第28回・問題78 法定後見における保佐に関する次の記述のうち正しいものを1つ選びなさい。
1 保佐開始の審判を本人が申し立てることはできない。
2 保佐人に対して,同意権と取消権とが同時に付与されることはない。
3 保佐人が2人以上選任されることはない。
4 法人が保佐人として選任されることはない。
5 保佐人が日常生活に関する法律行為を取り消すことはできない。
整理したものを頭に入れておけばそれほど難しくはないでしょう。
しかし,知識ゼロの人は正解するのは難しいです。
なぜなら,現在の出題スタイルであるすべての選択肢の表現がそろっているから
このスタイルの問題は,勘が良いだけでは正解できないので,問題の難易度は何倍にもなります。
逆に表現のばらつきや各選択肢の長さにばらつきがあると,答えが推測しやすくなってしまうのです。試験センターはそこに気がついたみたいです。
勉強不足の人には過酷です。しかし文字数が少なくなっていることで,勉強をコツコツ積み重ねてきた人は,文章の言い回しの難解さに振り回されることなく,正解しやすくなっています。これが本来の国試の姿です。
それでは解説です。
1 保佐開始の審判を本人が申し立てることはできない。
これは間違いです。
本人も請求権者です。
2 保佐人に対して,同意権と取消権とが同時に付与されることはない。
これも間違いです。
同意権と取消権は,セットで付与されます。セットでなければならない理由があります。
被保佐人は保佐人の同意がなければ法律行為を行うことができません。同意なしに法律行為を行った場合はそれを取り消すことができます。そのためにセットなのです。
<重要ポイント①>
保佐人には,同意権と取消権はセットで付与される。
3 保佐人が2人以上選任されることはない。
これも間違いです。
複数の保佐人を選任することができます。
4 法人が保佐人として選任されることはない。
これも間違いです。
法人を保佐人として選任することができます。
5 保佐人が日常生活に関する法律行為を取り消すことはできない。
これが正解です。
「日常生活に関する法律行為」と目先を変えていますが,「日用品の購入その他日常生活に関する法律行為」は取り消すことができません。
<重要ポイント②>
「日用品の購入その他日常生活に関する法律行為」は取り消すことができない。
<今日の一言>
重要ポイント①について
保佐人に同意権と取消権がセットで付与される理由を復習しておきましょう。ぼやっと覚えていると,このセットが分からなくなります。
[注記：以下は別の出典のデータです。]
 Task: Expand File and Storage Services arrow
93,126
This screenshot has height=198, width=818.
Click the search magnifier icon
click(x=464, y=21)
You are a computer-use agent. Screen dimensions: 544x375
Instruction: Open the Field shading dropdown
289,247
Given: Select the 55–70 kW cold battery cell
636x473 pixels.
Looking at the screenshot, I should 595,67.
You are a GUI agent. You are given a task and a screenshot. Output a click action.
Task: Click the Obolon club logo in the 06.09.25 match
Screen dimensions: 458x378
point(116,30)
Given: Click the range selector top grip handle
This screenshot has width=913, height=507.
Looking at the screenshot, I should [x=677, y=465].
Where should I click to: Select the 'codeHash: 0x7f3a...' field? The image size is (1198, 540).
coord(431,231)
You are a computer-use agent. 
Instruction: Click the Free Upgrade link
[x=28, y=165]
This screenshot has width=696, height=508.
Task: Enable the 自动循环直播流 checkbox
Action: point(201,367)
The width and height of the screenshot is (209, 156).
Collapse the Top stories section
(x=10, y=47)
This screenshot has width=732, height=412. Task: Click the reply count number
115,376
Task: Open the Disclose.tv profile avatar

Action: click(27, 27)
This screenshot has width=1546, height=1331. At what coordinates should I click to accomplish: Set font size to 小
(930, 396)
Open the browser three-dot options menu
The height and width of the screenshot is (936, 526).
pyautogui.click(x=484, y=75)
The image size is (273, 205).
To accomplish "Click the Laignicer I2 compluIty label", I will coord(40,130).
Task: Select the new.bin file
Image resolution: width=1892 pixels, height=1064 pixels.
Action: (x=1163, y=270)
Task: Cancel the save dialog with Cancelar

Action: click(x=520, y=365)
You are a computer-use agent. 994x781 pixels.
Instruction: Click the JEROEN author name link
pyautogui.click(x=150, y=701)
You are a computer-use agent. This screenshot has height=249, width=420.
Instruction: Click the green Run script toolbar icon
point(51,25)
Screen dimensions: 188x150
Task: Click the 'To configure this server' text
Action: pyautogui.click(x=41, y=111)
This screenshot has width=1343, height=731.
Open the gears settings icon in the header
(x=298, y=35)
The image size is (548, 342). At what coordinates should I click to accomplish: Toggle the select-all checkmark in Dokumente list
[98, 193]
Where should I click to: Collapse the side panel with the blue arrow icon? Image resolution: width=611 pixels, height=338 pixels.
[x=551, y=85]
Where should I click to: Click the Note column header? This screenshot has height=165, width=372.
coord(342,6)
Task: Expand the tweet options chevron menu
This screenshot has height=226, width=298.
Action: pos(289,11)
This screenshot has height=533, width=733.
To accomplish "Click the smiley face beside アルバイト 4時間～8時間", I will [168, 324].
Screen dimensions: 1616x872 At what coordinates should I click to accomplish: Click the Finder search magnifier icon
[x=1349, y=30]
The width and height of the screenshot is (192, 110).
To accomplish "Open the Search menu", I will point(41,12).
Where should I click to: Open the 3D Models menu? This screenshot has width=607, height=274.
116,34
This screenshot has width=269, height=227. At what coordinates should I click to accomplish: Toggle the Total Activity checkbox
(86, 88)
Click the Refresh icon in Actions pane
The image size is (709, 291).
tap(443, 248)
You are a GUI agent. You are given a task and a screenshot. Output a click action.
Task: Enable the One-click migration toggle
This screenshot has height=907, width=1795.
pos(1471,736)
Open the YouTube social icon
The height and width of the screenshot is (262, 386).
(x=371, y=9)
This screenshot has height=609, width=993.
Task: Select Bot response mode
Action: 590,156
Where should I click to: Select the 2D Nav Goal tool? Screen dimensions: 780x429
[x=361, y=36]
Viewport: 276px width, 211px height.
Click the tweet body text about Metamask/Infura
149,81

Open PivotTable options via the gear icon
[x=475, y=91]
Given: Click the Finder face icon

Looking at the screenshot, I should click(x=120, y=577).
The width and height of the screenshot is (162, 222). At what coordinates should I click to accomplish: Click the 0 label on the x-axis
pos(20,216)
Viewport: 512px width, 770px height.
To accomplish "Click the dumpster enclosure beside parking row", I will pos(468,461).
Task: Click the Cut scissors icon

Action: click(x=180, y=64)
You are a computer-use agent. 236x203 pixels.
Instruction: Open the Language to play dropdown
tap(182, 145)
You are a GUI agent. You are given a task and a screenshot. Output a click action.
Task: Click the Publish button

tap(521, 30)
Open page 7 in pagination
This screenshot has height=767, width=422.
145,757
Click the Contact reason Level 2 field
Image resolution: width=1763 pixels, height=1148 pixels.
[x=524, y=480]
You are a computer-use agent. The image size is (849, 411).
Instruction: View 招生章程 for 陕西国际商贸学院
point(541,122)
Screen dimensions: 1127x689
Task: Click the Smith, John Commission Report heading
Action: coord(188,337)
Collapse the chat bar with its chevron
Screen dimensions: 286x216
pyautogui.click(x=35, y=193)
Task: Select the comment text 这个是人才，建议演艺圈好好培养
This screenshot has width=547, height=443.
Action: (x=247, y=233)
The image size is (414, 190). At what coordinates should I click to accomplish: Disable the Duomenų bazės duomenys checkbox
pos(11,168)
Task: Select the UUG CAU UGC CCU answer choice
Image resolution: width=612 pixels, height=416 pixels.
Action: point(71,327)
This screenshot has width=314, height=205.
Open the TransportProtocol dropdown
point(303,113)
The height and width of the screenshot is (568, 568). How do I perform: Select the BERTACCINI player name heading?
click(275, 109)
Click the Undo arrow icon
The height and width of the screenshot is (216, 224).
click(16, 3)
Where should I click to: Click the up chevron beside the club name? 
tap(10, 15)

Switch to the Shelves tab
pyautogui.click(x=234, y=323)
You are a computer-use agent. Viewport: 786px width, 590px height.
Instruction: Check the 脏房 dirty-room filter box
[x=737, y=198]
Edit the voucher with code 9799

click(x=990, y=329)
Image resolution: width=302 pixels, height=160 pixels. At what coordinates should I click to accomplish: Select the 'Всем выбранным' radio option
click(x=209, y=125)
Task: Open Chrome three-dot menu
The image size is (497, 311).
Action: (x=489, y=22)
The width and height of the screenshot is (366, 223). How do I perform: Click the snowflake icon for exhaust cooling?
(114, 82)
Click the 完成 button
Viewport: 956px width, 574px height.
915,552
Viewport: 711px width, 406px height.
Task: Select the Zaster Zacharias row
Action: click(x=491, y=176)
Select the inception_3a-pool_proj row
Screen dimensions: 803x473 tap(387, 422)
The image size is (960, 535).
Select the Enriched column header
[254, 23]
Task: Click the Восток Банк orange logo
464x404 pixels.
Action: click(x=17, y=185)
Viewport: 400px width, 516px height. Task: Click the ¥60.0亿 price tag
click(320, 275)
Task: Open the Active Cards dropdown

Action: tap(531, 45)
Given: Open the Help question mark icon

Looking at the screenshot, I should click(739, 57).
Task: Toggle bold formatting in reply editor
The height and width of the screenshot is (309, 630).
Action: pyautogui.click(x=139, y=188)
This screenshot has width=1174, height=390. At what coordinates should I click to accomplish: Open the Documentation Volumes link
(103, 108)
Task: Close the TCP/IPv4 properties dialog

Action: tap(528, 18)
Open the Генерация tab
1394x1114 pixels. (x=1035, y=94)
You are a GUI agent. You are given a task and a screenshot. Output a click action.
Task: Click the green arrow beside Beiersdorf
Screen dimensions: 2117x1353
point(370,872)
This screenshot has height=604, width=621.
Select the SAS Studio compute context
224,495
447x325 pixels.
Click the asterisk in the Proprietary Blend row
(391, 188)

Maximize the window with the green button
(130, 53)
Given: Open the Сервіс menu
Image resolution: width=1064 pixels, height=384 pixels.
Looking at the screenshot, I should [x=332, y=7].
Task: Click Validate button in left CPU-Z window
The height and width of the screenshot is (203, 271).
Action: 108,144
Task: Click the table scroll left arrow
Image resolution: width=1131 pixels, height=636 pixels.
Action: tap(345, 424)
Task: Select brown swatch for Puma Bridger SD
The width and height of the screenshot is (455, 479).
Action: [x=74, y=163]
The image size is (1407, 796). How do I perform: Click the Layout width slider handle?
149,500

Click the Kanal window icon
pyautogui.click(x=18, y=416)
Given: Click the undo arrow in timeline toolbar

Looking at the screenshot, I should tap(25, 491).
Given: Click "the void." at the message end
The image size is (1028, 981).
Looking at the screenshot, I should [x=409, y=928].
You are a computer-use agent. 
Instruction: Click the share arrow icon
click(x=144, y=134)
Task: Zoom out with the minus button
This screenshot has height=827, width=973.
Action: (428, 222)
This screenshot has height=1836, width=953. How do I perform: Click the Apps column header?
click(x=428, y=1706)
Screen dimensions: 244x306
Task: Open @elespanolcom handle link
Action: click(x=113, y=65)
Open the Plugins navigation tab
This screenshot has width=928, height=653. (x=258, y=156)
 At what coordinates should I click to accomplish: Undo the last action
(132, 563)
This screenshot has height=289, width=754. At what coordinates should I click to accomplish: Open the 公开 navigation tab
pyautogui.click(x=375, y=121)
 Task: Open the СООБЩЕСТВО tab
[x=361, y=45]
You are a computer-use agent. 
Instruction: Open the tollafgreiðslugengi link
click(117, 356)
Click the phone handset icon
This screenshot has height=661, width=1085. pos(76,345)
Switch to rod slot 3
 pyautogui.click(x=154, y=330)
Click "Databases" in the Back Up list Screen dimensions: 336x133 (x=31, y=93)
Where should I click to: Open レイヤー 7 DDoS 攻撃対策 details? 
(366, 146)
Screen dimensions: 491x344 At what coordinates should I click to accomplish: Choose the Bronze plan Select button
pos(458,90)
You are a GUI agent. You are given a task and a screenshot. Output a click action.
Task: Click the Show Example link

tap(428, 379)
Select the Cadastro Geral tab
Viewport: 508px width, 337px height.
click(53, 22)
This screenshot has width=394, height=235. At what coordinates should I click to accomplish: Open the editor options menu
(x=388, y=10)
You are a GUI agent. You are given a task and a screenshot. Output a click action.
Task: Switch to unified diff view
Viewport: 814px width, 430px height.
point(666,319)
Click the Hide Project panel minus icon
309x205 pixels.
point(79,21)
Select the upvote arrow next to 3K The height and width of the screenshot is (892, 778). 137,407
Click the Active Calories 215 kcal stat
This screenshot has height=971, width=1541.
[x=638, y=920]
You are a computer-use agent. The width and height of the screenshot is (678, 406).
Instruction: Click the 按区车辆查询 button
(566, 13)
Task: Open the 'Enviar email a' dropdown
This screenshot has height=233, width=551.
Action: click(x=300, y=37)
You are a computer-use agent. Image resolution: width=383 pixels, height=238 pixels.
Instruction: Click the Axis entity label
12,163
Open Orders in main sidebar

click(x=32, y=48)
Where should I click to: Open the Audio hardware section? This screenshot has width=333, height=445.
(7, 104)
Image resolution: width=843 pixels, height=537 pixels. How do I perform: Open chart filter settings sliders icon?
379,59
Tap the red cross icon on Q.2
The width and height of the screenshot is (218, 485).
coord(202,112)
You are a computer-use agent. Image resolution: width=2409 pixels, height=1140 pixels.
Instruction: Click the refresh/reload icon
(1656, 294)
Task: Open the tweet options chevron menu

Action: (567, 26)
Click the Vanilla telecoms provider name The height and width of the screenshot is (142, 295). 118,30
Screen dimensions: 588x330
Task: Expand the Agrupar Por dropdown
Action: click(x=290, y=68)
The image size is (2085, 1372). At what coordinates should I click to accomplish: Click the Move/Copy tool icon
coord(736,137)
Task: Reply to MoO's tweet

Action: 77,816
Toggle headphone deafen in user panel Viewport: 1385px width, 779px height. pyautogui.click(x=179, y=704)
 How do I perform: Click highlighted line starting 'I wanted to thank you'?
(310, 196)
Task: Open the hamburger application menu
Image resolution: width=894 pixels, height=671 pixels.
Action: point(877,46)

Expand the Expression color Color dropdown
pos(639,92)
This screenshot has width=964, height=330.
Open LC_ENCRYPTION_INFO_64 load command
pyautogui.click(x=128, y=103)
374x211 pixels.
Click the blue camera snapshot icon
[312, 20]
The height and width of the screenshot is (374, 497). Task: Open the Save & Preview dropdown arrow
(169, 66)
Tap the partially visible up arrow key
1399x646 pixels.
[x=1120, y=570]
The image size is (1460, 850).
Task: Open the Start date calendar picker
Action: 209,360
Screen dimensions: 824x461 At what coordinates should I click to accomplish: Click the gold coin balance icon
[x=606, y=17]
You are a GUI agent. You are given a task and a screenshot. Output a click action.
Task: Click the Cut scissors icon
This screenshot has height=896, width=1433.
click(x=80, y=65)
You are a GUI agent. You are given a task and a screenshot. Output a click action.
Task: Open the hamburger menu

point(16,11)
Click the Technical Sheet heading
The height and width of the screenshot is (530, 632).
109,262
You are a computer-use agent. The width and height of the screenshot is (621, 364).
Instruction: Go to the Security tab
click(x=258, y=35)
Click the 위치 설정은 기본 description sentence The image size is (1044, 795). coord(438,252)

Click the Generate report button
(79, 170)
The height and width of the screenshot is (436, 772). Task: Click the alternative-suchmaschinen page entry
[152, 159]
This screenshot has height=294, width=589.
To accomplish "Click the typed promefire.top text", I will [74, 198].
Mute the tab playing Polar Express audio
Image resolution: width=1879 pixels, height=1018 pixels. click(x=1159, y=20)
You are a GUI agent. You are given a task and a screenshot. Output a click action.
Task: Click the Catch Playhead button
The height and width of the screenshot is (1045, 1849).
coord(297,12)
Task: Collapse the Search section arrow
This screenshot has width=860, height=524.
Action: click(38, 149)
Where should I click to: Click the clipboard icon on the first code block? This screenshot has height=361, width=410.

理由さえ分かっていると絶対に忘れることはありません。
重要ポイント②について
旧制度である「禁治産制度(現在の成年後見に当たる)」「準禁治産制度(現在の保佐に当たる)」は,どちらかというと,法律行為を制限することが主眼の制度でした。
現在の成年後見制度は,権利擁護を目的としたものです。
そのため,「日用品の購入その他日常生活に関する法律行為」は大きな金額ではないので,権利擁護の視点から取り消すことができないのです。
何度も繰り返してこの部分が出題されているのは,「権利擁護と成年後見制度」という科目にふさわしいからに他なりません。